Les plus récentes données de Statistique Canada montrent en effet que le télétravail n'est l'apanage que d'une infime minorité de la population. Les employés rémunérés travaillant au moins quelques heures à la maison chaque semaine ne constituaient que 10% de la population en 2000. Huit ans plus tard, ils étaient... 11%.

Pourtant, depuis 40 ans, tout semble nous mener vers le télétravail. Le secteur des services a remplacé l'activité manufacturière. La plupart des emplois ne nécessitent qu'un ordinateur et un branchement haute vitesse. Les outils de collaboration sont à la fine pointe. La conciliation travail-famille s'inscrit tranquillement dans les moeurs.

Ajoutons à cela un souci environnemental (un petit peu) plus important, un litre d'essence qui ne baissera plus jamais sous le cap du 1$, un budget transport qui gonfle d'année en année et surtout, une durée moyenne de déplacements qui ne cesse de croître, comme l'a aussi démontré Statistique Canada, la semaine dernière.

Pas étonnant que la majorité des travailleurs souhaiteraient pouvoir travailler dans le confort de leur foyer (entre 55 et 80%, selon divers sondages).

Dans ce cas, pourquoi ne le font-ils pas? Parce que les employeurs, à tort ou à raison, ne sont que peu sympathiques au télétravail. On peut bien leur faire miroiter des hausses de productivité, une baisse des dépenses et une meilleure rétention des employés, ils n'en ont souvent que pour les écueils possibles: les employés qui «volent» des heures, l'effritement du travail d'équipe, la disparition du sentiment d'appartenance à l'entreprise...

C'est ce qui explique que le télétravail, après avoir fait beaucoup jaser dans les années 90, a tranquillement perdu sa place dans le discours des entreprises.
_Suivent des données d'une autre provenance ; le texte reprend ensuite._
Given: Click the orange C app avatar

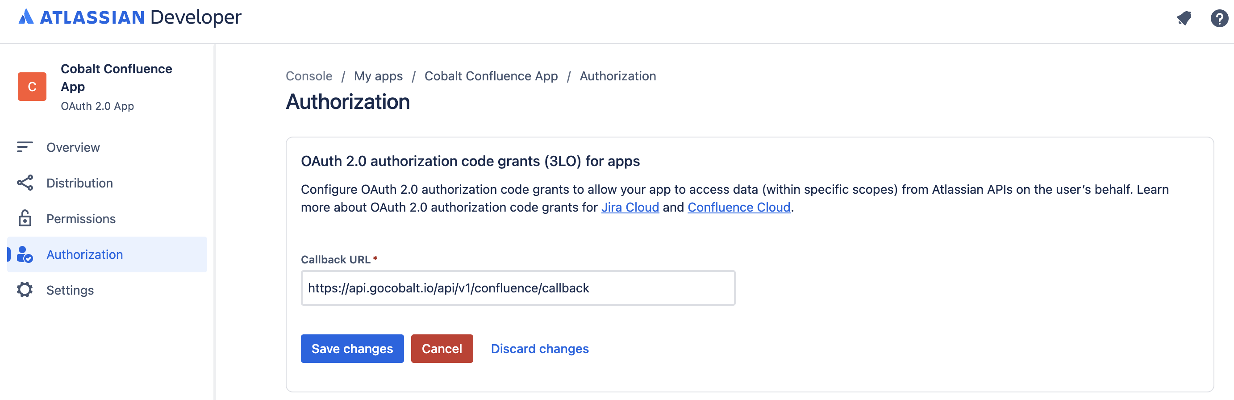Looking at the screenshot, I should [32, 87].
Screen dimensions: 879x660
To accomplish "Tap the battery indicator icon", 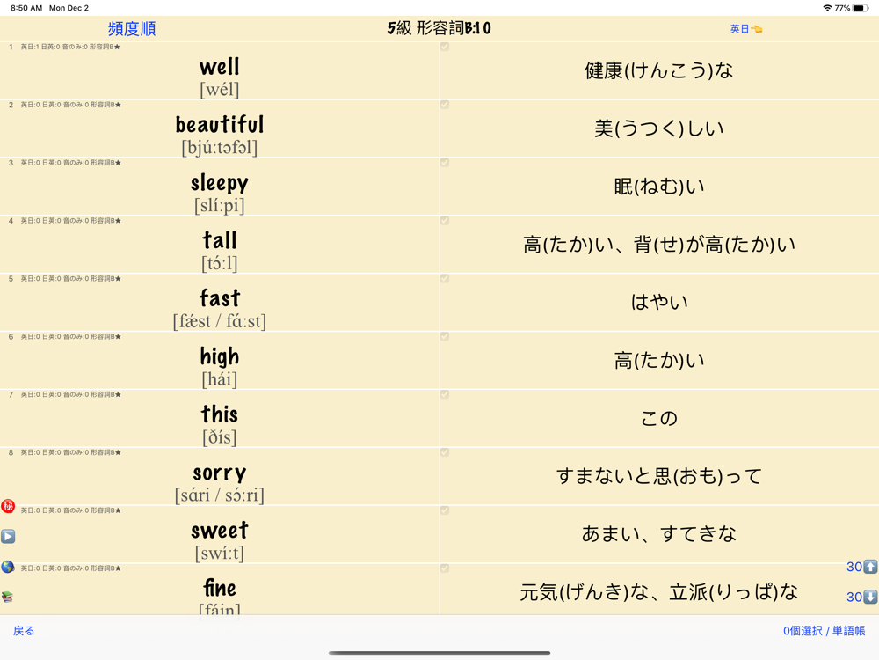I will [x=861, y=8].
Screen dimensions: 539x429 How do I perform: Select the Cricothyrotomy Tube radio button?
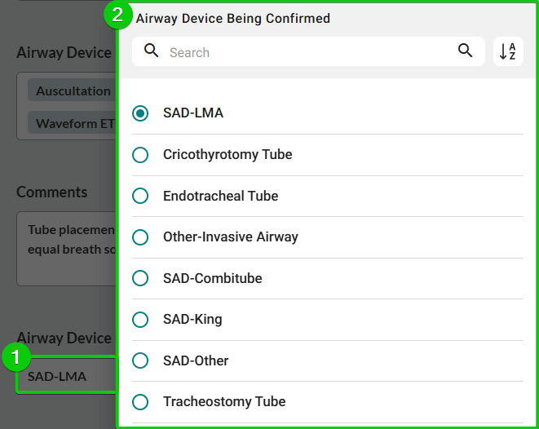click(x=140, y=155)
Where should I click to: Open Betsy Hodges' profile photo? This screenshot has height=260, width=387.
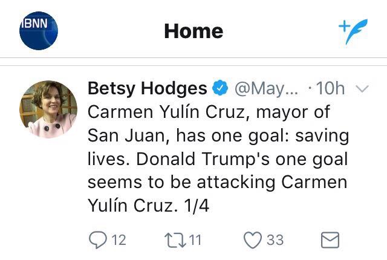coord(48,109)
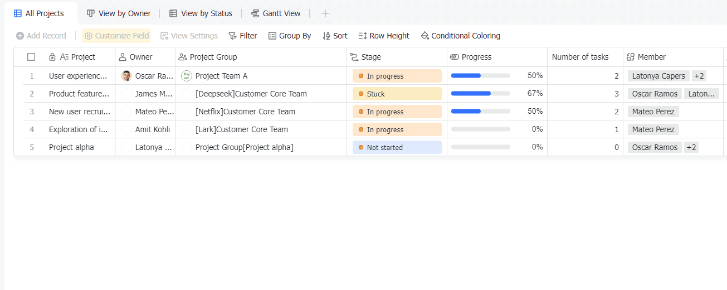Click the Customize Field button
The height and width of the screenshot is (290, 727).
click(x=116, y=36)
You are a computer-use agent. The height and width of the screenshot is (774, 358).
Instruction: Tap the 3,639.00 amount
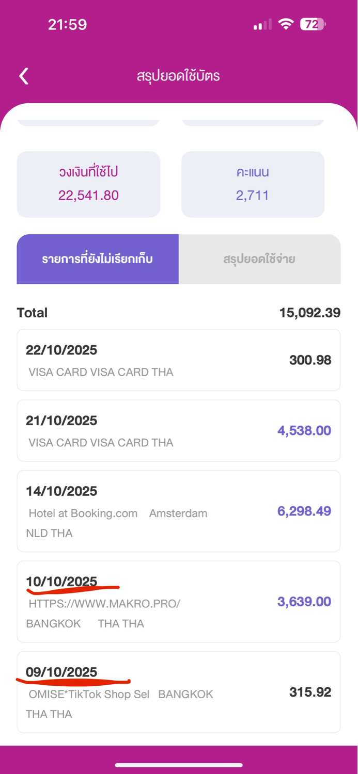tap(304, 602)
Il a même reculé dans certains secteurs comme la gestion, les services administratifs et l'administration publique.

Or il serait grandement temps de dépoussiérer l'idée du télétravail dans les entreprises, de réaliser enfin une analyse des coûts ET des bénéfices de cette mesure, si l'on en croit le récent sondage de l'Ordre des conseillers en ressources humaines agréés. Les travaux routiers, y apprend-on, ont un impact sur la gestion des employés pour 55% des entreprises. Et parmi elles, près de la moitié affirment perdre des candidats parce que ces derniers refusent de traverser les ponts...

Dans un contexte de rareté de la main-d'oeuvre, c'est un message que les entreprises montréalaises ne peuvent ignorer.